YOUR OBJECTIVE:
Would you retype, word for word, the line with "Task: Split subtitle" and every line after it through the end of the records below?

(Source data)
= = = = =
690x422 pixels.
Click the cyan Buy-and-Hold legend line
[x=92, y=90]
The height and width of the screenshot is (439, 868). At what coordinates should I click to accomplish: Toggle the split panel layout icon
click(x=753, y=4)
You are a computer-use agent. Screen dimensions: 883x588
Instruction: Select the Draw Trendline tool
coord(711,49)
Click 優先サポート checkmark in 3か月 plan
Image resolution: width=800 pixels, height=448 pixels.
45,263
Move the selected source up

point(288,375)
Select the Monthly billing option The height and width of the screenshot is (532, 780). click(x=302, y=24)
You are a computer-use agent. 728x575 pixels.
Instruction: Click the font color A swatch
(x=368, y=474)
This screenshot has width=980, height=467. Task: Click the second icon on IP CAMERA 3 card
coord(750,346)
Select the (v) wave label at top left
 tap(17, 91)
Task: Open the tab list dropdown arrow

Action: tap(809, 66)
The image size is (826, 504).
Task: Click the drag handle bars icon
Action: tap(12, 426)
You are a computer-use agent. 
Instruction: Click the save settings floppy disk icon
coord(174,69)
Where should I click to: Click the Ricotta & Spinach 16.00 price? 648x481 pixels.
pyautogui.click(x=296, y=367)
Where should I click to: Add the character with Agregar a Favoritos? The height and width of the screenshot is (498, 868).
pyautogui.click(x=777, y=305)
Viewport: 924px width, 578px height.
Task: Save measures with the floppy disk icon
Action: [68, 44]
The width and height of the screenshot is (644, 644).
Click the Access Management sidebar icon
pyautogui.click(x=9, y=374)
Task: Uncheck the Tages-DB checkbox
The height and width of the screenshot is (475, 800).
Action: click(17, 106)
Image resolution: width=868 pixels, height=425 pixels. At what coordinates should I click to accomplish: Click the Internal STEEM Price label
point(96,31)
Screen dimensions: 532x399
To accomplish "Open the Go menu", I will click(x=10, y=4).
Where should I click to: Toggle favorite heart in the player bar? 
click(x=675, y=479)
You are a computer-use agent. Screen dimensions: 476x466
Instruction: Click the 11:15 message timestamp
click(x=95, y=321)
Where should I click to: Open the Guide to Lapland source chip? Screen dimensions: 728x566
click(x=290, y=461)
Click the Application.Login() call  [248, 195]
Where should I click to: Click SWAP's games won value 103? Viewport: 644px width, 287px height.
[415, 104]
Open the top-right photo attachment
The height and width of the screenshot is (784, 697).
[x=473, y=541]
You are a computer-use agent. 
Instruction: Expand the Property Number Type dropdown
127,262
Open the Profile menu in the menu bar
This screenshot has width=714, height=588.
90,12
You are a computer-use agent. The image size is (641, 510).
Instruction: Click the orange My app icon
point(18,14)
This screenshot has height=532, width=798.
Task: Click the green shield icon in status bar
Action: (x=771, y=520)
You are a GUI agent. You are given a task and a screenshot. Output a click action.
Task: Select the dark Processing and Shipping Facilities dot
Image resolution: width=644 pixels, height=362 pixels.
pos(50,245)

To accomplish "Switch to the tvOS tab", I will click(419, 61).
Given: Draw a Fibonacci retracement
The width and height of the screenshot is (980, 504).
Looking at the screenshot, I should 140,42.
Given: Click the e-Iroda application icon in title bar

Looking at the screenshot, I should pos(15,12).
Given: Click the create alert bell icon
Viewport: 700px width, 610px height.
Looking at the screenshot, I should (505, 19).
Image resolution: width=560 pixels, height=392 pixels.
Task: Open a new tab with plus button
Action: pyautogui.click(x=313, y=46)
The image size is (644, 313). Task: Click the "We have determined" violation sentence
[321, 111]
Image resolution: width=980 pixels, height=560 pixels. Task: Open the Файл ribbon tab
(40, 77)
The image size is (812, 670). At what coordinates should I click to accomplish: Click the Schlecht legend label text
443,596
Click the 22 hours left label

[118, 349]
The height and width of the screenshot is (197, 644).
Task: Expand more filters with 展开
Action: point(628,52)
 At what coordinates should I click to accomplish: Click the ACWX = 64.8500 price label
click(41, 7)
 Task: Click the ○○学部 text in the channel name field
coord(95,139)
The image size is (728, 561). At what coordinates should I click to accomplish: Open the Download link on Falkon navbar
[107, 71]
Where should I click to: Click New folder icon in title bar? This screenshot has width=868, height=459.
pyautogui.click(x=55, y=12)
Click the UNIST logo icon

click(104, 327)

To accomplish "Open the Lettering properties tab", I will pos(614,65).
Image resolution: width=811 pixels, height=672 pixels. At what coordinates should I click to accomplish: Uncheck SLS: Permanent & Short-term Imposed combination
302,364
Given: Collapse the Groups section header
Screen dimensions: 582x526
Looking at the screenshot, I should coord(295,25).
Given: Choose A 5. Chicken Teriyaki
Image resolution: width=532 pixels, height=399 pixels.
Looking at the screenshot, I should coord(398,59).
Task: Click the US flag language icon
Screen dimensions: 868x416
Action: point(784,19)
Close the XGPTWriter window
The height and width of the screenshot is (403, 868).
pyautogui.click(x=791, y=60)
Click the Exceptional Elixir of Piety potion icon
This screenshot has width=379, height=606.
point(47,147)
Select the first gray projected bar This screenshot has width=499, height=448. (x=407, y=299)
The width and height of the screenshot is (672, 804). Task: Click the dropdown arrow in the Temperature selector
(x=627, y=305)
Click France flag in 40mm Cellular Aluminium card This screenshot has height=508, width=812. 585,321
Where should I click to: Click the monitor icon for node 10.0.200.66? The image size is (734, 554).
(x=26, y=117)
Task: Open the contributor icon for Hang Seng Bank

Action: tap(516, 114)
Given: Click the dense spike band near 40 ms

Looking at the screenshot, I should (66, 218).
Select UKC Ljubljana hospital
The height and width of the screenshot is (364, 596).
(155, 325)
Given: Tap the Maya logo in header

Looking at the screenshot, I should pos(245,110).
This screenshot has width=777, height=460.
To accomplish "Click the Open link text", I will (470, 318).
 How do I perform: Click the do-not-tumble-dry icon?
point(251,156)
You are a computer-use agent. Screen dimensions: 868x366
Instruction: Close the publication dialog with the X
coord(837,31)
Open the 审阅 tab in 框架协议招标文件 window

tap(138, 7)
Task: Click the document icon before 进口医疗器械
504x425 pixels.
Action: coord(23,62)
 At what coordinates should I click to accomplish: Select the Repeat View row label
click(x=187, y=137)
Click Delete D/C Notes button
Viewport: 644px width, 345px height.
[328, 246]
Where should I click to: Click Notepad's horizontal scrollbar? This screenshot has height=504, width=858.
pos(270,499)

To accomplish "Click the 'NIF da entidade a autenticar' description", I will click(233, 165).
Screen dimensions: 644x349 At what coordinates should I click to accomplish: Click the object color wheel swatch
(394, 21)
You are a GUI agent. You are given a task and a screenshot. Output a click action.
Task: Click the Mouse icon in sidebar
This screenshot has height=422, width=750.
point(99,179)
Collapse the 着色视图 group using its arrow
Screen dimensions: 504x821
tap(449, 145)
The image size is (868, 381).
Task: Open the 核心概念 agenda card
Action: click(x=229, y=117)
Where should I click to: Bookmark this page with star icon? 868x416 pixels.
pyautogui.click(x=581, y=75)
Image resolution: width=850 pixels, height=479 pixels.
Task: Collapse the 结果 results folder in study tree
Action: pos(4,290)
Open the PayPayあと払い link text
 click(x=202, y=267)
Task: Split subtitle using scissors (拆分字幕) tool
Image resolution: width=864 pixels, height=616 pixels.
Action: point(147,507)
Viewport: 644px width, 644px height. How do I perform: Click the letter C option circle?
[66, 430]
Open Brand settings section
= = = = =
TASK RESULT:
Task: Split subtitle using scissors (拆分字幕) tool
Image resolution: width=864 pixels, height=616 pixels.
Action: point(147,507)
Viewport: 644px width, 644px height. How do I perform: Click the letter C option circle?
[66, 430]
Open Brand settings section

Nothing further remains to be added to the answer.